錦織は、芝でプレーすることの難しさを、隠そうとはしなかった。

 さらには、前哨戦のゲリー・ウェバー・オープンで腹筋を痛め、実戦やポイント練習を十分に積めなかったことも、不安材料の一つだろう。ケガそのものは「80から90パーセント」の回復状態だとは本人の弁。開幕までの残り数日間でいかに完治に近づかせ、大会の中で勝ち上がりながら芝に適応し、調子を上げていけるかが上位進出の鍵になるだろう。

 そのような意味では、初戦の対戦相手は“最高”の試金石かもしれない。1回戦で錦織が相対するのは、オーストラリアの剛腕サム・グロス。世界ランキングこそ123位だが、時速263キロの世界最速記録を持つ、テニス界きっての超ビッグサーバーだ。

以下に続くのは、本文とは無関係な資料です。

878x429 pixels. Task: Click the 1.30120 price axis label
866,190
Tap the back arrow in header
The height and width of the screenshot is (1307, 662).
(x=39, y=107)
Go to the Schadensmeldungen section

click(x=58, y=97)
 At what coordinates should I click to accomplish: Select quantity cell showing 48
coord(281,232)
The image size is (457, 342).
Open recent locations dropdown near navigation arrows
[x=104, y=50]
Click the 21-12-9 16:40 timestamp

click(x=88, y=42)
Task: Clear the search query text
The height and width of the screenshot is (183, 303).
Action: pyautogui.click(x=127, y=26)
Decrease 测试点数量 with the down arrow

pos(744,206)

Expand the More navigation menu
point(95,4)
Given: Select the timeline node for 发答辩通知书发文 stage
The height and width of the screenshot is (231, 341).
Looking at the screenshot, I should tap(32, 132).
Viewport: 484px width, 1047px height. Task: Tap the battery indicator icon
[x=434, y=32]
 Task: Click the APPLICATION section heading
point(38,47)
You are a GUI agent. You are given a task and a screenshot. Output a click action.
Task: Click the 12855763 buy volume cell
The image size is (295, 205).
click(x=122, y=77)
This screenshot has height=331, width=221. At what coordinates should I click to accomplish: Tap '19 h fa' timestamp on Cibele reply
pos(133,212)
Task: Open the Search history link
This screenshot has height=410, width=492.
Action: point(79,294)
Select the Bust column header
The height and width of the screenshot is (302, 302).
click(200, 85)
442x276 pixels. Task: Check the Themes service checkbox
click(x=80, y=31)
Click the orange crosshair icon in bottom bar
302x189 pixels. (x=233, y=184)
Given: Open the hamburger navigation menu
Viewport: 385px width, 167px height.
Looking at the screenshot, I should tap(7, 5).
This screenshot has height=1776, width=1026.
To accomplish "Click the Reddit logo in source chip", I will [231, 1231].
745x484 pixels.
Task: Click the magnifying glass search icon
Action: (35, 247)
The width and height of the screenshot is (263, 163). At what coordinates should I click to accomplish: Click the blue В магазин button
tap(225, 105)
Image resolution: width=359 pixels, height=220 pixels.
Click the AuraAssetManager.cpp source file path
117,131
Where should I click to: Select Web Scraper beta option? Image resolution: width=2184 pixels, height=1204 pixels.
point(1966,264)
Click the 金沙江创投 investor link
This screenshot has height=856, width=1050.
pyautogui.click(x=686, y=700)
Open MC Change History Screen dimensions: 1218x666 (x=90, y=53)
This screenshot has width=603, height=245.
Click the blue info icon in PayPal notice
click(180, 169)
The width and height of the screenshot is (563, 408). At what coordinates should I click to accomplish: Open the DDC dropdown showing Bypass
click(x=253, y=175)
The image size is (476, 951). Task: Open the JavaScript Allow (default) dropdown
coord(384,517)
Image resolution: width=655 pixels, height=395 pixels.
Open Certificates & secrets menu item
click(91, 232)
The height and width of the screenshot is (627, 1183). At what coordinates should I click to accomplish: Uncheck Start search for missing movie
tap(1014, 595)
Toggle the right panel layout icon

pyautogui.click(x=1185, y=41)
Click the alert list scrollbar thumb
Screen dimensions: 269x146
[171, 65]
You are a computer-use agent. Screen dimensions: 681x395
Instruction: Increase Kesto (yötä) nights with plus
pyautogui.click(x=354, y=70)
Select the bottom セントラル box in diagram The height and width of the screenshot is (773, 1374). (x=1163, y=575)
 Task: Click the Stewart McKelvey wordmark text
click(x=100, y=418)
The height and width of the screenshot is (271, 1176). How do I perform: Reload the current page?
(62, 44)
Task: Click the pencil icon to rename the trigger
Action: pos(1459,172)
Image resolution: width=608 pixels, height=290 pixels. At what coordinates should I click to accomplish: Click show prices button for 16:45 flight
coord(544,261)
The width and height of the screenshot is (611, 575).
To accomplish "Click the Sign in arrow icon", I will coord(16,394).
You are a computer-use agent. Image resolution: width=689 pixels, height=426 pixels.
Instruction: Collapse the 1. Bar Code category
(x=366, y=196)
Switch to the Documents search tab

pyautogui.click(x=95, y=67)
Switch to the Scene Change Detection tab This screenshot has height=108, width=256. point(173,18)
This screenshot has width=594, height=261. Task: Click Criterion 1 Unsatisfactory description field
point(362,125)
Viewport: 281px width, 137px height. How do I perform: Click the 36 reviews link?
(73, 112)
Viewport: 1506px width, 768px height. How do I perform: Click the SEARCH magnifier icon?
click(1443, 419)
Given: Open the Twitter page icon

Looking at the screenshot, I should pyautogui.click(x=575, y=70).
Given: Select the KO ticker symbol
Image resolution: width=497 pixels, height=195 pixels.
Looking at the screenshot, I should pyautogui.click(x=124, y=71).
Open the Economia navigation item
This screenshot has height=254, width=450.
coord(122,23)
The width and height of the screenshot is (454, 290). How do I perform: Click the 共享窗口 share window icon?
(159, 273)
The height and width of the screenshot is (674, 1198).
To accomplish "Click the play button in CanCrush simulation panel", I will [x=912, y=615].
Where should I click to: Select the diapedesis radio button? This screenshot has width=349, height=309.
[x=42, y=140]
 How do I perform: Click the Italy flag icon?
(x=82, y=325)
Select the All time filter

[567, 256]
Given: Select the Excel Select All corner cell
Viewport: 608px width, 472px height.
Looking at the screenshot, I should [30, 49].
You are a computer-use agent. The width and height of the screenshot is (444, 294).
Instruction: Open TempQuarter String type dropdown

 両者は1年前のワシントンDC大会(ハードコート)で対戦し、その時は錦織が6-4、6-4で勝利。ただしその内訳は、15本のエースを奪われ、相手のファーストサーブが入った時は80パーセントの確率でポイントを取られている。錦織は握られたブレークポイントを全て凌ぎ、自らは2本のブレークを奪う勝負強さを発揮したが、サーブ攻略に苦しんだのも確かだった。